--- START ---

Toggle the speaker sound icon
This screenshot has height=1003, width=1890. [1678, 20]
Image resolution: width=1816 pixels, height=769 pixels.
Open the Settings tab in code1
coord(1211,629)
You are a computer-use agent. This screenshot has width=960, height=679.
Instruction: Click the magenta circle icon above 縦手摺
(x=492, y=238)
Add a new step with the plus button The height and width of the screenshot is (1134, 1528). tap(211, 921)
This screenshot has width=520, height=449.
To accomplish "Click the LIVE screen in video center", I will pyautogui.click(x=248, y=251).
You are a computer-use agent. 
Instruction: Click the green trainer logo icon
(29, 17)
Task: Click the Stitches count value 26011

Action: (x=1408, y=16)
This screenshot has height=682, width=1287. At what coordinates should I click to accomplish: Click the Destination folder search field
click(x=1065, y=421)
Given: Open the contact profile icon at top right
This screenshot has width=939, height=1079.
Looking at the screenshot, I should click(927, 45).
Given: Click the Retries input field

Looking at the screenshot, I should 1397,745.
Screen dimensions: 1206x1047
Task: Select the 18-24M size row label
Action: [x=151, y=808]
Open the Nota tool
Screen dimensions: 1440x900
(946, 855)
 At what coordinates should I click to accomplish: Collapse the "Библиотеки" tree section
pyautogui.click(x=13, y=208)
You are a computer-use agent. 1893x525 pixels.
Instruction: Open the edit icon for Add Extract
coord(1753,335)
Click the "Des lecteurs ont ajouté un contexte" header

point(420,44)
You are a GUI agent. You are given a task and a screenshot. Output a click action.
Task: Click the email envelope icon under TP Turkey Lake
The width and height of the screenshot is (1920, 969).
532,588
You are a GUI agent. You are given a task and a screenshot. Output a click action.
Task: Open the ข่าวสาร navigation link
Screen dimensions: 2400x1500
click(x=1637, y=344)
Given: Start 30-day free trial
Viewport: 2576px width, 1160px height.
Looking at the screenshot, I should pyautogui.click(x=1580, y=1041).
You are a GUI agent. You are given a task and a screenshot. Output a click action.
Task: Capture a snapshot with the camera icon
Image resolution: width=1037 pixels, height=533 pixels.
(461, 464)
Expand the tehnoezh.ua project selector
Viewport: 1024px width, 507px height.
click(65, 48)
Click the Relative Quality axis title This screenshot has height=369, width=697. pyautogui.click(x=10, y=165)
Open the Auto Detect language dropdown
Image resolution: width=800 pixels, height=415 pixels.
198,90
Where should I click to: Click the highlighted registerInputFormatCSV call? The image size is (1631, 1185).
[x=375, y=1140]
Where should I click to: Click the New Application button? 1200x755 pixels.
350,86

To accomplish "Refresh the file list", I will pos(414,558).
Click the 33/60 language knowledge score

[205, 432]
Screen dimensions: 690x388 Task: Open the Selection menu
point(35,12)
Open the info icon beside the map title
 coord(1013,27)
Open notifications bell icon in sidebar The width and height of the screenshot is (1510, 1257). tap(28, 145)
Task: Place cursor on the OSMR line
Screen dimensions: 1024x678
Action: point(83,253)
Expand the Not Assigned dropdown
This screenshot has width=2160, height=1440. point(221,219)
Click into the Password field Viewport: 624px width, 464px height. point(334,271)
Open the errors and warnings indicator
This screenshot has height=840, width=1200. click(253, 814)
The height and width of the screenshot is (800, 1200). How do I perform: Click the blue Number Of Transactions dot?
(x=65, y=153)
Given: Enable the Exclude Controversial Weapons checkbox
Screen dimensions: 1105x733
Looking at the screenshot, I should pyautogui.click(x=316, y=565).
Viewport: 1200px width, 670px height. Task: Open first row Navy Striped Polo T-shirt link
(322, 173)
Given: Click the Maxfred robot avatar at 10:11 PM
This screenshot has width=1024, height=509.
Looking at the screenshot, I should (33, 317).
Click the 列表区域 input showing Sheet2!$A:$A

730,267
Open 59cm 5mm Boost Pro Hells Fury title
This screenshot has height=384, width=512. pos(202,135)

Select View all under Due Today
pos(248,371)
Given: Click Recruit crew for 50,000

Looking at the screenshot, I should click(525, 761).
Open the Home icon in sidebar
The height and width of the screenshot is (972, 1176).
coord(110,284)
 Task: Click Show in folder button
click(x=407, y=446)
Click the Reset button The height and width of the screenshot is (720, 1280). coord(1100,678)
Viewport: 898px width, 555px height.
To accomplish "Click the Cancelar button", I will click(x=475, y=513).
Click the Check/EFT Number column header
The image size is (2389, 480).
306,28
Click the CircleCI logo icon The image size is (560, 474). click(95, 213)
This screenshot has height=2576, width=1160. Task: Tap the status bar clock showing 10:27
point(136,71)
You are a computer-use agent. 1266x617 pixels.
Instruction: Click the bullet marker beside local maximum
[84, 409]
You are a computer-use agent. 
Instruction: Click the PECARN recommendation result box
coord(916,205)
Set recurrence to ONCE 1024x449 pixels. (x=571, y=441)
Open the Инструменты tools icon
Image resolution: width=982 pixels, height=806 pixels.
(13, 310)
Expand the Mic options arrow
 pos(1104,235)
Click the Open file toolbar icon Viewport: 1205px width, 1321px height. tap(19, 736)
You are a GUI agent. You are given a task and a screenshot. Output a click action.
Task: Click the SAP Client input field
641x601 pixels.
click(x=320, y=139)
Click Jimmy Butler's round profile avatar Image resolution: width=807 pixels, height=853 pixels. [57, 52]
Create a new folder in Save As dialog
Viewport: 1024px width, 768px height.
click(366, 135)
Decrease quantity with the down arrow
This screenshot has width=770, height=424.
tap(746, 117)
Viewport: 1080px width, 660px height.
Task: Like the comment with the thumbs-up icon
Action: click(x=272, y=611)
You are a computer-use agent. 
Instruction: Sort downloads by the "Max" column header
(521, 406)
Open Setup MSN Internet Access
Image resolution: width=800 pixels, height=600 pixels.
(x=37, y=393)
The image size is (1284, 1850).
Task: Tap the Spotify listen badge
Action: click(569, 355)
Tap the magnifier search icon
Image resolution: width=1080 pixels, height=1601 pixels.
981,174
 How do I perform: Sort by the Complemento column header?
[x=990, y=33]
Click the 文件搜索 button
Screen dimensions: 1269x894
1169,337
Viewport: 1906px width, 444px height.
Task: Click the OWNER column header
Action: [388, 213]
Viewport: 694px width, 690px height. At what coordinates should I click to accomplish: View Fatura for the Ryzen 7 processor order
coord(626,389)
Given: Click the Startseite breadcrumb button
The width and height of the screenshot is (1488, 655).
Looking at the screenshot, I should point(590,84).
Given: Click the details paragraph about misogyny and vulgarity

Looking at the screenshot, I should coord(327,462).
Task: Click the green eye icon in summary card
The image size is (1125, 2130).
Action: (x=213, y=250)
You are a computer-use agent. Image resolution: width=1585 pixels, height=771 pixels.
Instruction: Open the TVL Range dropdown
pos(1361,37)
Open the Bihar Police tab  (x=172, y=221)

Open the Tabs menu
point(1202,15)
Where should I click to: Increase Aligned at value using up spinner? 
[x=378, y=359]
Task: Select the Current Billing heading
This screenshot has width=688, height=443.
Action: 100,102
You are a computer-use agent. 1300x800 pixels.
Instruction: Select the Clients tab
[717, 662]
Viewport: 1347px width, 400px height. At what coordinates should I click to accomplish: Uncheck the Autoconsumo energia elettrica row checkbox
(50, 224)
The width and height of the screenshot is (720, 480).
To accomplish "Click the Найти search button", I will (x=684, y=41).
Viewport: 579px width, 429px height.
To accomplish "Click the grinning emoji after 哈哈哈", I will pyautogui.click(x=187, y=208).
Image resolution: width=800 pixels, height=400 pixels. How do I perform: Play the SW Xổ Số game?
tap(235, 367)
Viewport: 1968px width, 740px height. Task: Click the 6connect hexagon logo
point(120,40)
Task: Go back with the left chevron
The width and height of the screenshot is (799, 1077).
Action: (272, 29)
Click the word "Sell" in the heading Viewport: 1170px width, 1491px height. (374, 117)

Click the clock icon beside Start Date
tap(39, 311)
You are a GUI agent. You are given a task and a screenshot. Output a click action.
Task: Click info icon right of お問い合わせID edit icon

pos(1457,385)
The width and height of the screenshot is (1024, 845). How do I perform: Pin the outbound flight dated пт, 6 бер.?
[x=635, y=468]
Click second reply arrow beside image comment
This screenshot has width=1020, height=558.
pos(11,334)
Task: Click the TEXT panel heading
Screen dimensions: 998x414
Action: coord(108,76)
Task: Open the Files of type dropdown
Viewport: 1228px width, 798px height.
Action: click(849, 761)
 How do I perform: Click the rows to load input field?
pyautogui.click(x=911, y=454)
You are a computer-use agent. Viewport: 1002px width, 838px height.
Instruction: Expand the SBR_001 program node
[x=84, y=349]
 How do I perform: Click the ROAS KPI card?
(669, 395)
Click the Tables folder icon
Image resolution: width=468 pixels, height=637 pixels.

--- END ---

- Task brief: Copy out each line of the records that holds the string "computer".

- Task output:
You are a computer-use agent. This screenshot has width=960, height=679.
You are a computer-use agent. 
You are a computer-use agent. 1893x525 pixels.
You are a computer-use agent. 1266x617 pixels.
You are a computer-use agent. 
You are a computer-use agent. 
You are a computer-use agent. Image resolution: width=1585 pixels, height=771 pixels.
You are a computer-use agent. 1300x800 pixels.
You are a computer-use agent. Viewport: 1002px width, 838px height.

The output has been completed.